Keem wants a better world filled with more high-quality content and influencers who parents would be proud of, but he lives in and perpetuates the type of drama-ridden culture that has come to dominate YouTube.

The only way that landscape will shift, Keem says, is if Jake and Logan Paul and their ilk become uncool—or if parents seize control.

“You cannot—and I know this firsthand—you can’t destroy Jake Paul and you can’t destroy Logan Paul,” he said. “And the No. 1 reason why you can’t destroy them is because of their children fan base. Logan Paul and Jake Paul, to kids, are cool. The only thing that can take down Jake Paul and Logan Paul are parents and, quite frankly, we have a huge problem all around the world with parents not giving a fuck what their kids are watching online.”

Yet many of those same young fans are addicted to watching Keem, a fact he says disturbs him.

“So many people have said, ‘Keemstar, you have 12-year-olds watching you,’” Keem said on his podcast. “Well, they shouldn’t!
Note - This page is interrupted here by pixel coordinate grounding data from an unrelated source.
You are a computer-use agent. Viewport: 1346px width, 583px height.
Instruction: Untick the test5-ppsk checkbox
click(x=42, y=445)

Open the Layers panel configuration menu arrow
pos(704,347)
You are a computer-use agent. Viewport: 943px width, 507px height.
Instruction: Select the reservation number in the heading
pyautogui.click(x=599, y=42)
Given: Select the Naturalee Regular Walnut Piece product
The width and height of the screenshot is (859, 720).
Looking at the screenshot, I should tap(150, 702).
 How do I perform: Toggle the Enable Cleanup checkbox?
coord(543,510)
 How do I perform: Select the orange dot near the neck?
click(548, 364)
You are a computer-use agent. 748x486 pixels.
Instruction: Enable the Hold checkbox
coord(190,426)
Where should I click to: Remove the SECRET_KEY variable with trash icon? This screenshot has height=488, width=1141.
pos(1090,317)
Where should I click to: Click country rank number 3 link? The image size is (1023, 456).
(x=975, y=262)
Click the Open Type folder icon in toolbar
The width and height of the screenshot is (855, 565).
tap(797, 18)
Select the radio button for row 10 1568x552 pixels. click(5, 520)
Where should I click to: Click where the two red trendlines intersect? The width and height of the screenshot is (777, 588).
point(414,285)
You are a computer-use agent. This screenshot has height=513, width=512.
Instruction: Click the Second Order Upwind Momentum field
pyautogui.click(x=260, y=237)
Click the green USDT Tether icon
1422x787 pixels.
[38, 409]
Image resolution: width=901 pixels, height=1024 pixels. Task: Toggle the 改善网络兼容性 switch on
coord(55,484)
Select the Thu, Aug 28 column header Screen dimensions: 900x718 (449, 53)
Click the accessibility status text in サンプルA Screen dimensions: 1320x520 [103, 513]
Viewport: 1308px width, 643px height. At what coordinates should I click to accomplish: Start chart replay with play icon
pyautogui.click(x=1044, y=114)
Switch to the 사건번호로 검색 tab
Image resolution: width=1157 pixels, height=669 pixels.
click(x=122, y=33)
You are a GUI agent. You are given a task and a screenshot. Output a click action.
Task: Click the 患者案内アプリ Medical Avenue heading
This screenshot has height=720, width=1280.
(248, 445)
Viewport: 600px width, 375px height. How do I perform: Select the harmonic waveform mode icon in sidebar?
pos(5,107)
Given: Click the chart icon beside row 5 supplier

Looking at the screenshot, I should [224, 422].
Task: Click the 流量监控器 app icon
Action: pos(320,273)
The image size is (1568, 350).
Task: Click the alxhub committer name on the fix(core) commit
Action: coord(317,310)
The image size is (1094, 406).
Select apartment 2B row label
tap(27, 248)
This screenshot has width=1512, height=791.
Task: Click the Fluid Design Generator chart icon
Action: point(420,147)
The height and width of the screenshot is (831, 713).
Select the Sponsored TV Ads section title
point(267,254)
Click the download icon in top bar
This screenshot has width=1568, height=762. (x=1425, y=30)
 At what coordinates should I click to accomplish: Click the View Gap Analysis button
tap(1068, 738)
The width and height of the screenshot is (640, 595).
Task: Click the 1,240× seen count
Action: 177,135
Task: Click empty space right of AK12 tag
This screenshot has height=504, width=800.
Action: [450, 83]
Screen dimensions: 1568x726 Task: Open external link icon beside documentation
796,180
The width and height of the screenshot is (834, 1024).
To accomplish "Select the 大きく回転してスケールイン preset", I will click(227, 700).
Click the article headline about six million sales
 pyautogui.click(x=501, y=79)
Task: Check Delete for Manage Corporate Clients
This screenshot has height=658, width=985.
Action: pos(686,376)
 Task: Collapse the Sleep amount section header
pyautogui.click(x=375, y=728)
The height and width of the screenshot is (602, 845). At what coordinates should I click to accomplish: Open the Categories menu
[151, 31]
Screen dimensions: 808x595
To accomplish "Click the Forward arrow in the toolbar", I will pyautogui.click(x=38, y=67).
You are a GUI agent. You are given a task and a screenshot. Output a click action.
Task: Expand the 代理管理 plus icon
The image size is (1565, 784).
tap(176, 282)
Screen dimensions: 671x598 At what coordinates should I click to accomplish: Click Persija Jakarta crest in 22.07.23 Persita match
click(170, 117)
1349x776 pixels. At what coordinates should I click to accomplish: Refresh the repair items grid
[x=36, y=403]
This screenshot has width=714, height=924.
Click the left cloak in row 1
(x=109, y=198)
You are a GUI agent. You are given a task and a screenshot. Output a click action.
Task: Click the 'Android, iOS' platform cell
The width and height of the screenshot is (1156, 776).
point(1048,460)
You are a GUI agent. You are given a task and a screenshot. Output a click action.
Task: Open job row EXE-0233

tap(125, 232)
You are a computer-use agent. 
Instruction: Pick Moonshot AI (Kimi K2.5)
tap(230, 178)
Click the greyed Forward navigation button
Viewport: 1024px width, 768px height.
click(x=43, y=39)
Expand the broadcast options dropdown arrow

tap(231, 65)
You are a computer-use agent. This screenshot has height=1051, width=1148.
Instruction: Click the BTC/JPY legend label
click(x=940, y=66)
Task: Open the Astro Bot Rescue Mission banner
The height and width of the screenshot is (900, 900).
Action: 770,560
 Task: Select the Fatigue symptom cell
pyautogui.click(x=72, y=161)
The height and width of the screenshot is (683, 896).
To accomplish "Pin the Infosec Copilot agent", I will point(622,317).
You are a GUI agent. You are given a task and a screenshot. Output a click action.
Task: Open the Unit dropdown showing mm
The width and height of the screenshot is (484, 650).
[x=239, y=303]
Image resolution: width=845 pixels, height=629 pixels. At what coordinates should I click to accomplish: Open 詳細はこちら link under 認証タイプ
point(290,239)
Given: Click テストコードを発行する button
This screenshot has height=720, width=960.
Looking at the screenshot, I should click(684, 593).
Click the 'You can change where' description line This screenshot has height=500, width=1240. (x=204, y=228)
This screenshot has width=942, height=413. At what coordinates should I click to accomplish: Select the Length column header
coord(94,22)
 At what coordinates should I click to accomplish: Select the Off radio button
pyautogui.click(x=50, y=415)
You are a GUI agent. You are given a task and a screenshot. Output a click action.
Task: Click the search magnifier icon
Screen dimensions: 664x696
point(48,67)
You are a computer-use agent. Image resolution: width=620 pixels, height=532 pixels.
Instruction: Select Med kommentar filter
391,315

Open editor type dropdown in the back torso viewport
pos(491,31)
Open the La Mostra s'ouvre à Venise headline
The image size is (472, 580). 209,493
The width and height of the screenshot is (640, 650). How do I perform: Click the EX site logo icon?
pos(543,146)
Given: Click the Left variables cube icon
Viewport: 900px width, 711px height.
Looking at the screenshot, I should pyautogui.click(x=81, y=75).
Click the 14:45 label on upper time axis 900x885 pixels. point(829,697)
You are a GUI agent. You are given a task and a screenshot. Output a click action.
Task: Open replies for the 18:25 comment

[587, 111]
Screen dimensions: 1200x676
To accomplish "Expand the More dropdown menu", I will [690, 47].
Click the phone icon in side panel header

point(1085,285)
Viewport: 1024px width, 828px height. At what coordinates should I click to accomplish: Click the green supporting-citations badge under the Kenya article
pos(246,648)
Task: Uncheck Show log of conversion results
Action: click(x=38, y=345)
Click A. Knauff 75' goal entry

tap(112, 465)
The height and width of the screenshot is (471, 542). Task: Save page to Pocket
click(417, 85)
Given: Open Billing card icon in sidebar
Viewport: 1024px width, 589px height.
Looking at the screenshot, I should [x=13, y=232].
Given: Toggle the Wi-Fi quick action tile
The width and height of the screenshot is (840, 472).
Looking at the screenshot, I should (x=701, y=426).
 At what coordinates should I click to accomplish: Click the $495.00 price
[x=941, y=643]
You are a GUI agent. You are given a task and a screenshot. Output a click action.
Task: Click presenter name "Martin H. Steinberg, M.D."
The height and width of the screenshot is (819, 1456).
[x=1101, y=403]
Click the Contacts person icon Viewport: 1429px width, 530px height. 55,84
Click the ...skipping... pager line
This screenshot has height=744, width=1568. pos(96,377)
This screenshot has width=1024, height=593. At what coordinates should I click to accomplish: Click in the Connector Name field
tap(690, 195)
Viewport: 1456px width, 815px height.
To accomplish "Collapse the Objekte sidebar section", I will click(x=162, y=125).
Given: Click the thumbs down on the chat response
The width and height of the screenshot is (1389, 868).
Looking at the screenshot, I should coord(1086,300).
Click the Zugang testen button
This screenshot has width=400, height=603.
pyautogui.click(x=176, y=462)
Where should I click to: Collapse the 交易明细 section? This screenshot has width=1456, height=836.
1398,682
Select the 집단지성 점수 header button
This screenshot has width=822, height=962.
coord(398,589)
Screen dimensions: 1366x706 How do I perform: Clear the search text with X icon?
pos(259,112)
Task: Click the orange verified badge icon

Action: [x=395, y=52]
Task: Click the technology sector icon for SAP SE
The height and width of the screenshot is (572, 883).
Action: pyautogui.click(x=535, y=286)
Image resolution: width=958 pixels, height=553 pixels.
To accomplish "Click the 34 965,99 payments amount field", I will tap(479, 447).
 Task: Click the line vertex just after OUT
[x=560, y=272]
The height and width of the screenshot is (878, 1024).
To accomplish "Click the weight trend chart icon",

I don’t want them watching me. I swear in every single one of my videos, I don’t make content for kids, I’ve never made content for kids.”

Yet kids continue to eat it up.

YouTube stars, Instagrammers, and social-media influencers have long eclipsed traditional celebrities in importance to millennials and Gen Z. According to a recent survey by Variety, “U.S. teenagers are more enamored with YouTube stars than they are the biggest celebrities in film, TV, and music.” DramaAlert is one of the few places on the internet kids can get their news fix.

YouTube is built on the cults of personality that surround its biggest stars and Keem knows how to draw in and keep an audience.

“Attention is the currency of the future. It is the only currency,” Keem said on his podcast. “Don’t think about money, don’t think about, you know anything else, sponsorships, anything like that. It’s attention.”